Packungsinhalt der AiO:
Ersteindruck optisch
Auf den ersten Blick sah alles gut aus, sauber verarbeitet etc. Jedoch fand ich beim zweiten Blick einen kleineren Kratzer am Radiator und kleinere Dellen an den Lamellen! Tut der Funktion keinen Abbruch - aber bei einem neuen Gerät natürlich ärgerlich.
Ausgangsbasis mit dem Thermalright Tower Kühler
Die CPU- als auch die Gehäuselüfter sind im BIOS geregelt. Für den Test läuft die CPU stock.
Alle Gehäuselüfter hängen am selben Anschluss.
Die beiden Minilüfter unterhalb der Graka sind separat angeschlossen, haben aber dieselben Werte.
Einbau der AiO
Die Anleitung von Corsair ist verständlich und der Einbau geht gut von der Hand. Da ich auf einer Intel-Plattform unterwegs bin, fand ich es persönlich ganz geil, nicht den Contact Frame wechseln zu müssen (das fand ich bei der Arctic echt nervig, da ich einen eigenen Frame nutze). Das Klebeband ist vermutlich um das Herunterfallen zu verhinden, wenn man das Mainboard eingebaut lässt - aus Erfahrung weiß ich aber auch was für ein Krampf es ist, das wieder zu lösen. Ich hab es also nicht genutzt und einfach so vorsichtig den Einbau gemacht. Auch, dass auf dem Kühler bereits Wärmeleitpaste aufgetragen ist, fand ich nett. Es liegt allerdings keine separate dabei - man muss beim Ersteinbau entsprechend im ersten Versuch korrekt einbauen.
Die Länge der Schläuche ist in Ordnung, in meinem relativ überschaubaren Fractal sogar etwas zu lang. Von der Position von Kabel und Schläuchen bin ich so semi überzeugt - ich weiß nicht so recht, wie hier die sinnvollste Variante wäre. Ich habe mich erst einmal für USB links und Schläuche rechts entschieden.
Ergebnisse mit der Corsair AiO
Zur besseren Vergleichbarkeit der Temperatur habe ich die AiO im identischen Szenario antreten lassen. Die CPU Lüfter haben dieselbe Lüfterkurve, lediglich die Pumpte habe ich etwas angepasst.

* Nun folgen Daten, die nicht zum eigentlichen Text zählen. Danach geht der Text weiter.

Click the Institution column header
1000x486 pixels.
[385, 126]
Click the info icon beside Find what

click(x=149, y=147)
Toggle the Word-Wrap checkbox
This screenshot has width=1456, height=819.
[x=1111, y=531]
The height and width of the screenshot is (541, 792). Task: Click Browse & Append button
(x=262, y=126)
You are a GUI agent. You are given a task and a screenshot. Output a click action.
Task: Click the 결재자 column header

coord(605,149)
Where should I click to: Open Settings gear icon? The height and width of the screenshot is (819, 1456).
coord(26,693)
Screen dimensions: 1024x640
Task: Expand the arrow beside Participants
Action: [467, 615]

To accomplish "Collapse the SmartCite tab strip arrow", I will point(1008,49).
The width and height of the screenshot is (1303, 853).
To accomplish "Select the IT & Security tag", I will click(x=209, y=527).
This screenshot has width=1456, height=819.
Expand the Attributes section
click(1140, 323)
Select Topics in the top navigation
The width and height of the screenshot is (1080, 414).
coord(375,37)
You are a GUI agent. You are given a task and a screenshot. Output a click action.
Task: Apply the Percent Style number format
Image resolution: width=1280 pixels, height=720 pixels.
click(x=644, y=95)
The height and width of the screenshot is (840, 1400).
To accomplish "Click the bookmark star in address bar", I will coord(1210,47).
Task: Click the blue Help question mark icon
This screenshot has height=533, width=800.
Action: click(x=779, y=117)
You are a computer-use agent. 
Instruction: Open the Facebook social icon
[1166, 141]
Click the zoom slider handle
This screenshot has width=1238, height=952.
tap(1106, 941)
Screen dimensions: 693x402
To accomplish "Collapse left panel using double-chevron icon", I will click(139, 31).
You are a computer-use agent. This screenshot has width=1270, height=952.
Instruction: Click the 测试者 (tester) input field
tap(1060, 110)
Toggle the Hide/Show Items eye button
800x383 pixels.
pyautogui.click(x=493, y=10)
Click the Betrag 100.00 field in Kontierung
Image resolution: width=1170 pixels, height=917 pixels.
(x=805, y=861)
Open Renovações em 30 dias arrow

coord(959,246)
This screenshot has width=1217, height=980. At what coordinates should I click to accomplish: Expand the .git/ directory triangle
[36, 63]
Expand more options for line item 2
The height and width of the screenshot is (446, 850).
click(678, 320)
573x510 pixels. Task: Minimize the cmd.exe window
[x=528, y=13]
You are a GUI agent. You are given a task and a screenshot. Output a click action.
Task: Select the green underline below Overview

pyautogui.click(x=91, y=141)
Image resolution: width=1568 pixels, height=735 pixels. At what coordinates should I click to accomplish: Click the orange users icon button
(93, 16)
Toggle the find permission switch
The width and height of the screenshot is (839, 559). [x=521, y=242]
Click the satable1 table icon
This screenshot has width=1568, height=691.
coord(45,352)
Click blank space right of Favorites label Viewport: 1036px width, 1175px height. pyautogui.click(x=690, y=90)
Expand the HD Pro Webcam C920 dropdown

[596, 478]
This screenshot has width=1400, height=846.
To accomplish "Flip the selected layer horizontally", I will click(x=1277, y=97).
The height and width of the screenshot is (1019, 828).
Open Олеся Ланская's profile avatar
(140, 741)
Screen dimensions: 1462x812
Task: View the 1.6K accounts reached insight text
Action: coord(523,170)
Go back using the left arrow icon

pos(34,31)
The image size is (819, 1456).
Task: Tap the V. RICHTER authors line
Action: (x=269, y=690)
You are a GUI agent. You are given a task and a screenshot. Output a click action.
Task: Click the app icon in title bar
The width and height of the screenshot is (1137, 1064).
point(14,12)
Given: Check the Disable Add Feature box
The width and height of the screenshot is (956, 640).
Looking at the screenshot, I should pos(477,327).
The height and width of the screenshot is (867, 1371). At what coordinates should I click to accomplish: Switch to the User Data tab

Beim ersten Hochfahren dachte ich bzgl. der Pumpe: Oh mein Gott! Deutlich hörbare Wassergräusche - das hat sich aber nach etwas 5 Minuten von selbst gelöst und ist bisher auch nicht wieder aufgetreten.
Einrichtung LCD Display
Für die Steuerung des Displays wird iCUE verwendet. Der Download ist schnell gefunden und die Installation erledigt. Beim ersten Start wurde die AiO direkt gefunden und es wurde ein Firmware Update angeboten, welches ich auch direkt gemacht habe.
iCUE typisch gibt es viele Spielereien für die Konfiguration des Displays, von Livedaten wie Temperaturen der Geräte oder statische Bilder/GIFs. Was ich persönlich nice finde - ich kann eine Grafik fest im Gerät speichern, wodurch iCUE dann nicht dauerhaft laufen muss. Da ich eher GIF/jpg nutzen werde und keine Livedaten, kommt mir das sehr gelegen! Wer Werte des Systems auslesen und anzeigen lassen will, muss natürlich die Software laufen haben.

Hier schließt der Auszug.